WORK REQUEST. Please arrange the rows as a numbered list, from the line holding "pixels, height=852 pixels." through the end of the rows, inclusive, leaving out blank lines and the pictures.

--- PROVIDED MATERIAL ---

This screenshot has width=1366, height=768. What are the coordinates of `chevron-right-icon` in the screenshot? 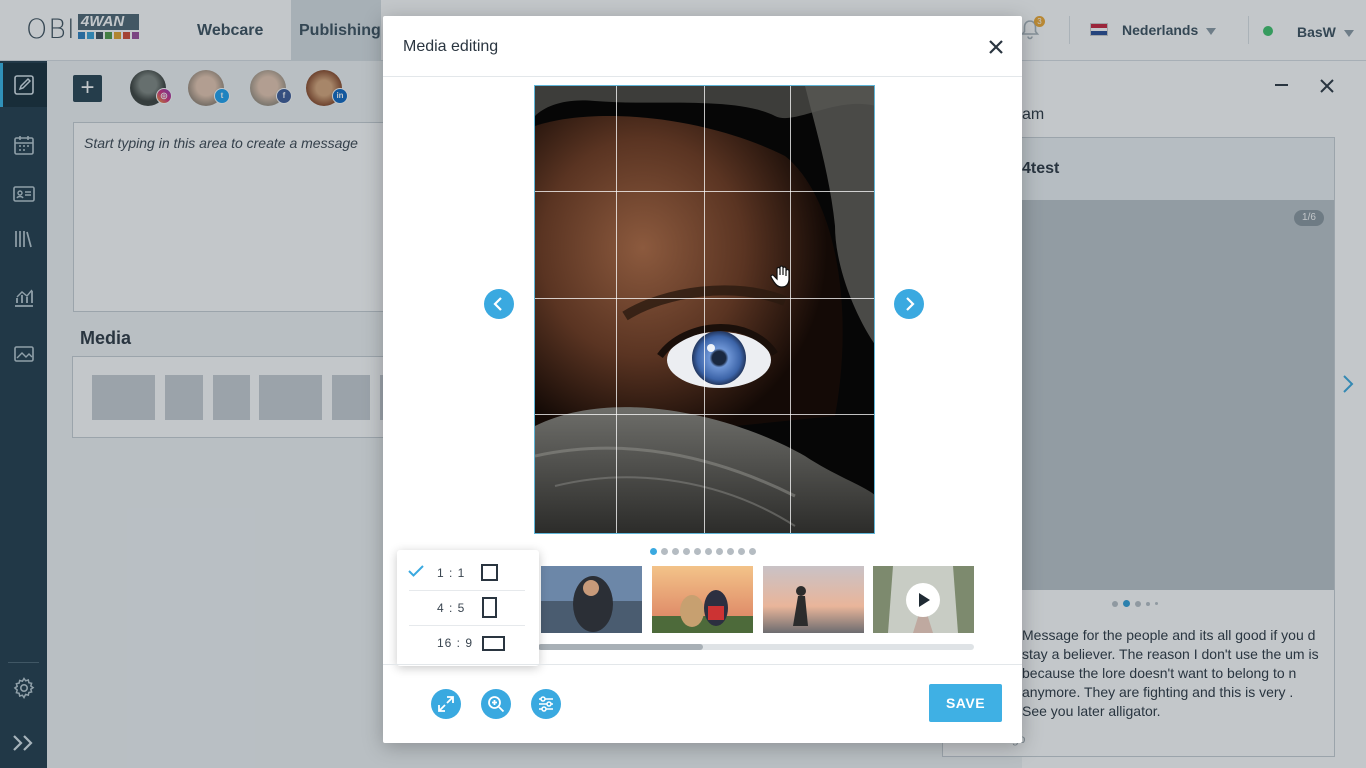 It's located at (910, 304).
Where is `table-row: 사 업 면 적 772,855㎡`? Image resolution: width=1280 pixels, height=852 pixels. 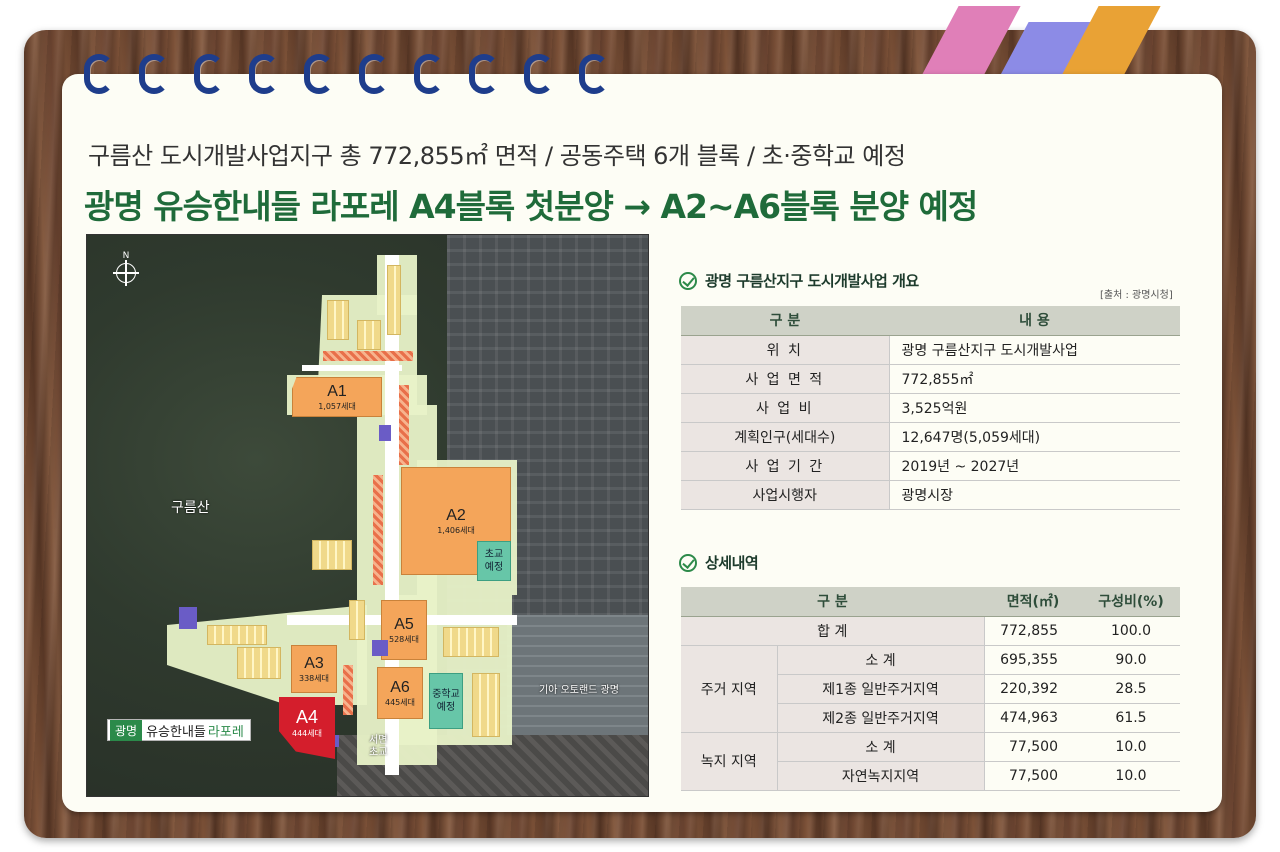
table-row: 사 업 면 적 772,855㎡ is located at coordinates (930, 379).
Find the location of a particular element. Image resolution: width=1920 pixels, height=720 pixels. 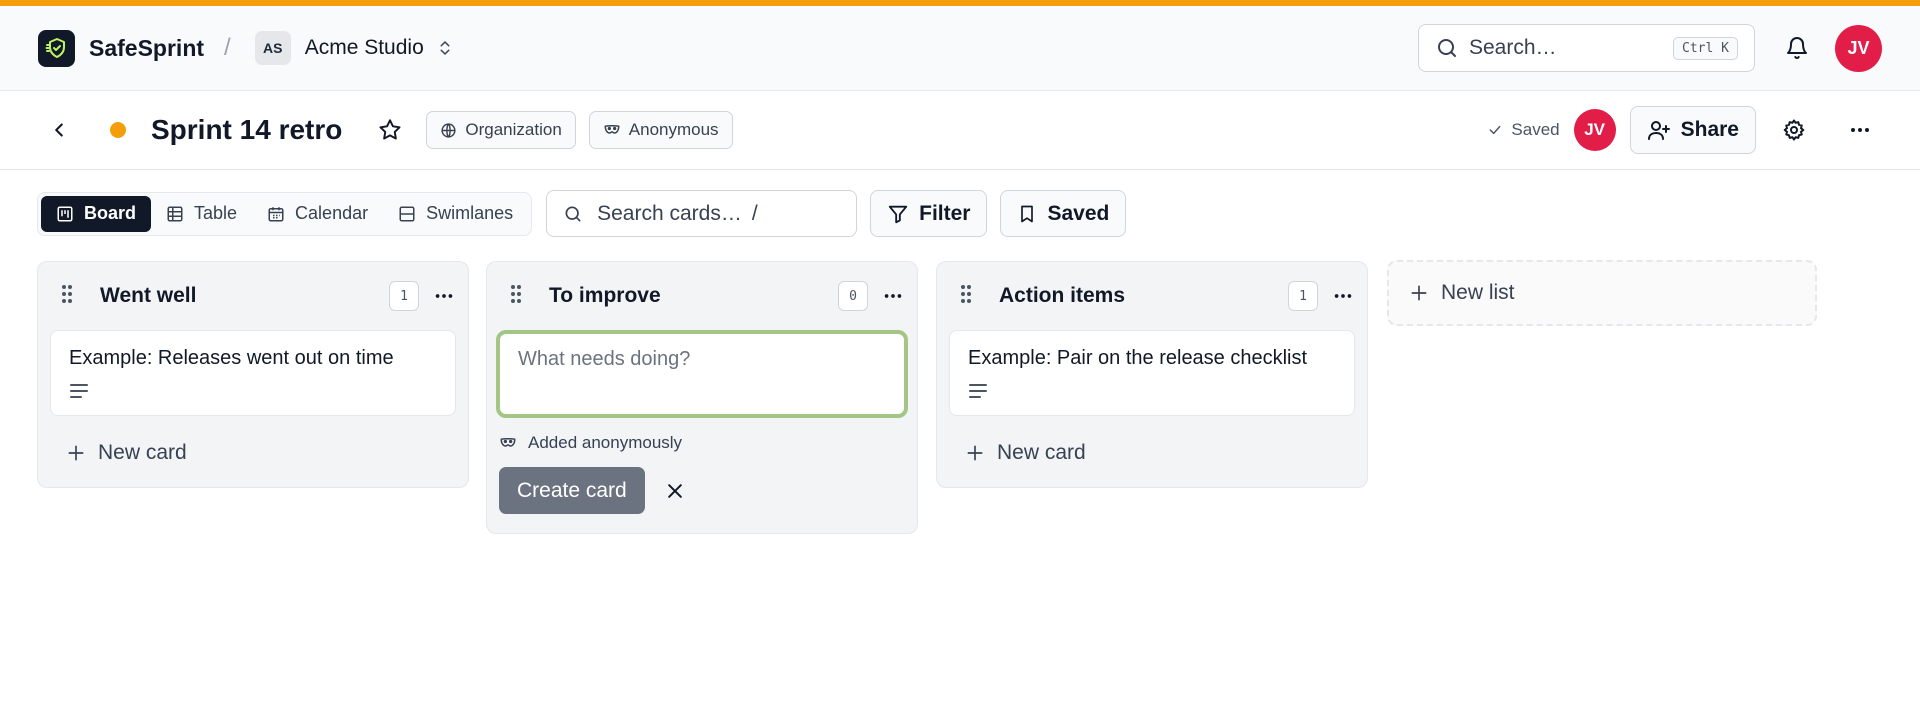

card-composer: What needs doing? is located at coordinates (702, 374).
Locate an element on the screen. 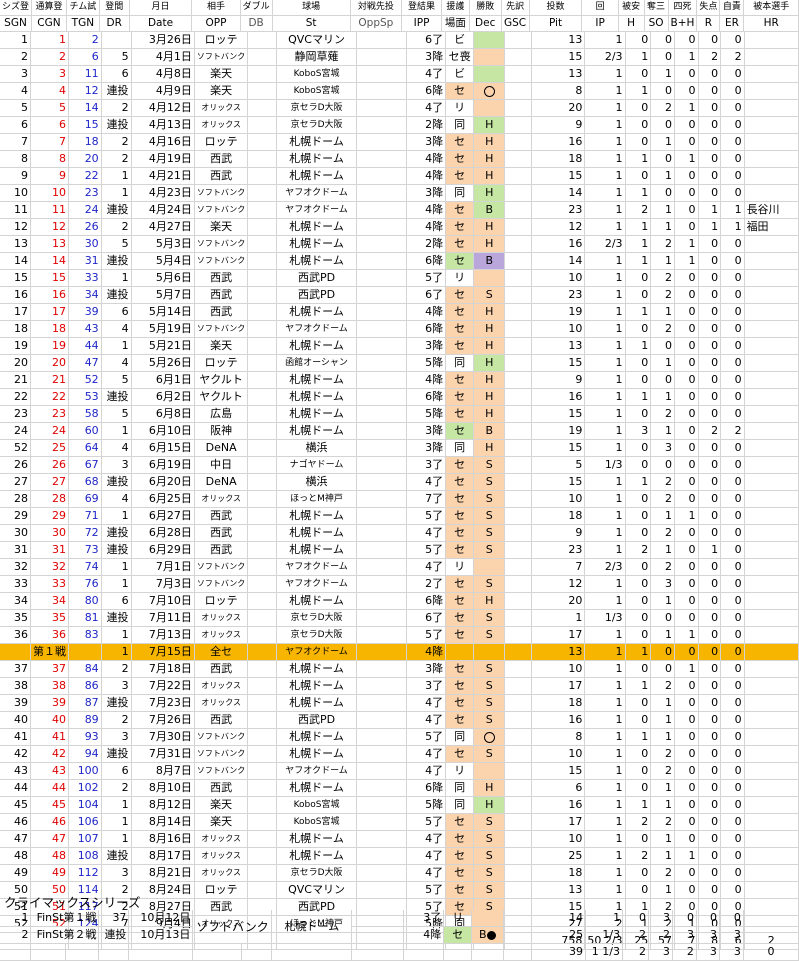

---

SOLUTION TO THIS EXERCISE.
1. Where is `table-row: 사 업 면 적 772,855㎡`? Image resolution: width=1280 pixels, height=852 pixels. 
2. table-row: 사 업 면 적 772,855㎡ is located at coordinates (930, 379).
3. Find the location of a particular element. Image resolution: width=1920 pixels, height=720 pixels. 
4. card-composer: What needs doing? is located at coordinates (702, 374).
5. Locate an element on the screen. 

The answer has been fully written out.